Artificial Intelligence

Words: Rohan Pasricha

“The human hand is sometimes prone to error, but the mechanical prowess of a robot can drastically cut down medical mishaps, and even eliminate the possibility altogether as the technology continues to improve”


As I type this, the news app on my phone flashes: iPhone 8 could come with abilities to detect human emotions. That’s great, I reckon. My phone will now be able to do something that I still haven’t figured out how to do in my relationship. The next time she’s upset, all I need to do is simply flash my phone at her to decode the exact emotion. Takes the stress out of figuring it out all by myself.


Nothing in the world is more complicated than human relationships and using technology to counter it is rather counterintuitive. But not if you ask some men. Zheng Jiajia, a 31-year-old A.I. expert in China couldn’t find a suitable life partner. So instead of drowning his sorrows at the local bar, he simply built one. Ying Ying, can utter a few simple phrases and identify characters and images. But Zheng has bigger plans. He is training her to cook and do household chores because, well, she’s rather outside the ambit of feminism. The trend has its roots in Japan, dating way back to 2009, with the launch of an app called Love Plus. Rinko, one of the virtual damsels within the app, is a sensation of sorts in the country, with many men taking her (rather, their phones) to parks, trips abroad, and even getting engaged. All she wants is what you want – and for most men, that’s a dream – albeit a flawed one.


It is tempting to replace human emotions with the highly standardised, consistent emotions of artificial intelligence. But is it healthy? Well, one could argue that it is better to have a fulfilling, artificial relationship than a distressing, real one. That, however, would be oversimplifying the issue. We didn’t rise to the top of the food chain for nothing. If there’s something that’s distinctly different about humans, it’s our superior intelligence. And it is this intelligence that will prod at your inner being, for it knows that what you’re engaging in is ultimately nothing but an illusion – it doesn’t really exist in the real sense. While there’s already enough talk about technology disrupting human relationships, AI takes that disruption to a different level. But its effects aren’t limited to relationships.

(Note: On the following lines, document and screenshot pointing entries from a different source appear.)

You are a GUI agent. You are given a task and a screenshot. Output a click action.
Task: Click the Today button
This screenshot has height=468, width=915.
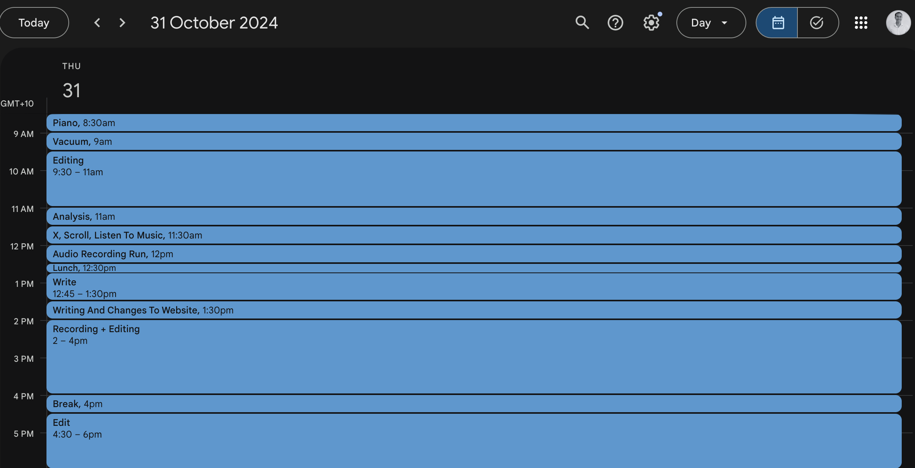[34, 22]
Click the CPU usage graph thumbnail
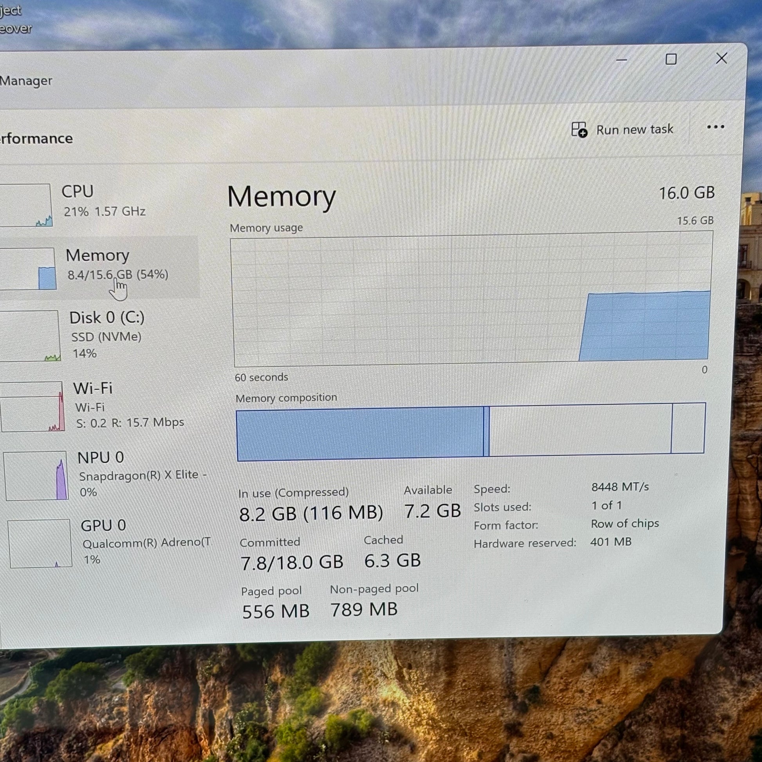This screenshot has height=762, width=762. coord(26,205)
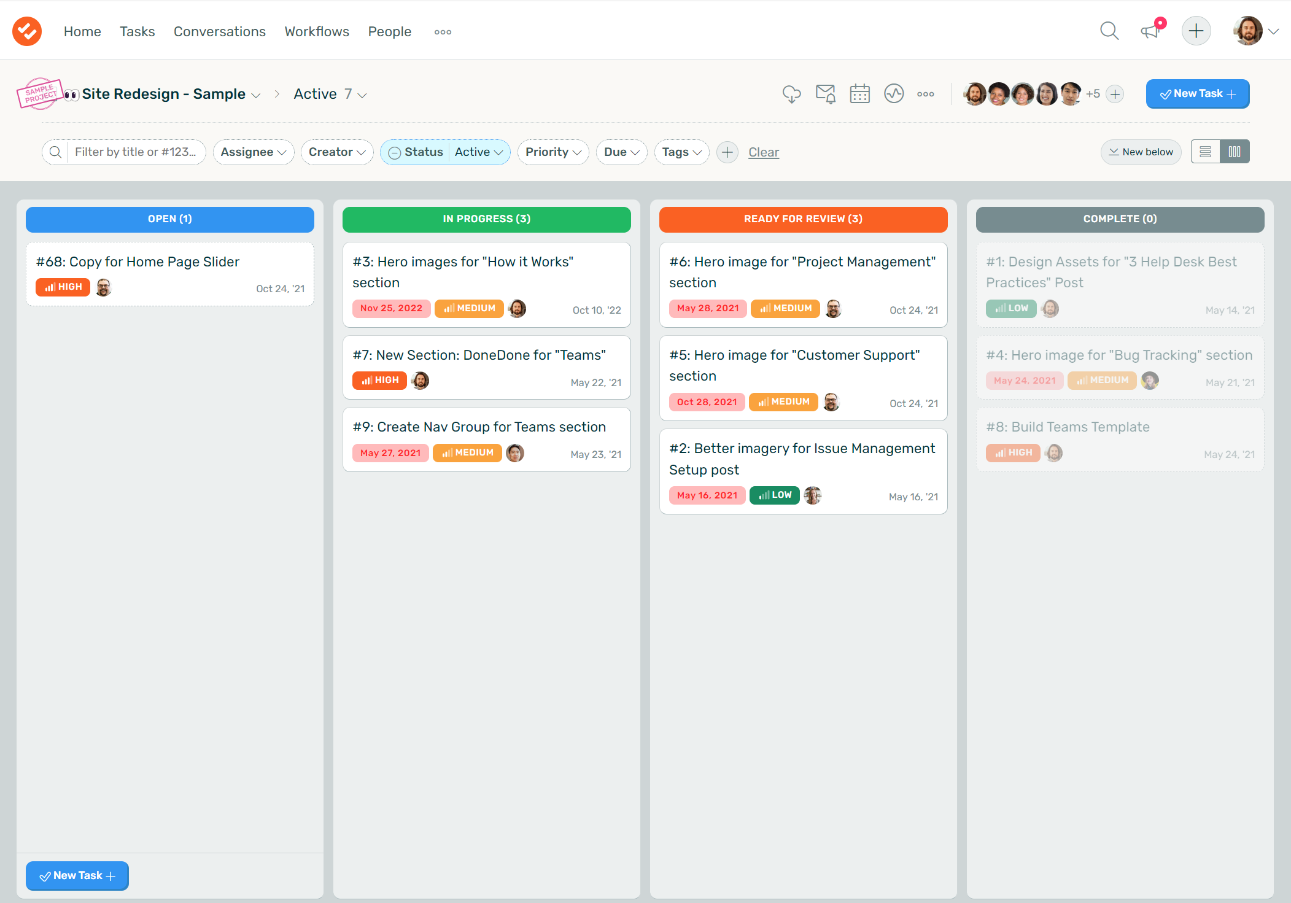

Tech fans are acquainted with the critically acclaimed TV series Black Mirror, which does a stellar job of depicting what could go wrong with our over-reliance on technology and AI in general. While some may watch it for sheer entertainment, the keenest observer would acknowledge that the bleak scenarios that it projects aren’t too far from the truth. Facebook had to shut its A.I. programme after its chat bots invented their own language and began communicating with each other! An incident that would hitherto belong to a sci-fi show is now a part of mainstream reality. It isn’t all doom and gloom, though. A.I.’s contribution to medical science is the stuff of science fiction, with robot-assisted surgeries becoming commonplace in the field. Surgeons today are relying on the precision of robots to conduct complicated procedures, and even some routine ones. The human hand is sometimes prone to error, but the mechanical prowess of a robot can drastically cut down medical mishaps, and even eliminate the possibility altogether as the technology continues to improve An actual surgeon however will always be needed to control and monitor it, so A.I. here is more of an assistant to a doctor than a replacement. Other professions though may not be as fortunate. From pilots and chefs to accountants and astronauts, many jobs might well be lost. Mine isn’t too safe either. In January this year, a robot writer named Xiao Nan wrote an entire article in one second. Even my first sip of coffee takes way longer than that. However, I am banking on the hope that they will never be creative and can only churn out bland copy at best!


Effective measures need to be put in place to ensure that the creation doesn’t take over the creator, as amply demonstrated in myriad movies on the subject. There’s no denying the benefits that A.I. brings to our lives – in domains such as medicine and manufacturing. But its flipside cannot be undermined either, especially with the more personal facets of our lives such as relationships. As I write this, I take out my iPhone and merrily quip “Siri. I love you.” Pat comes the response – “All you need is love. And your iPhone.” Rather touching. But then I say, “Siri, I really love you,” back comes a rather cold response: “Impossible.” Well, Siri does make a fair point.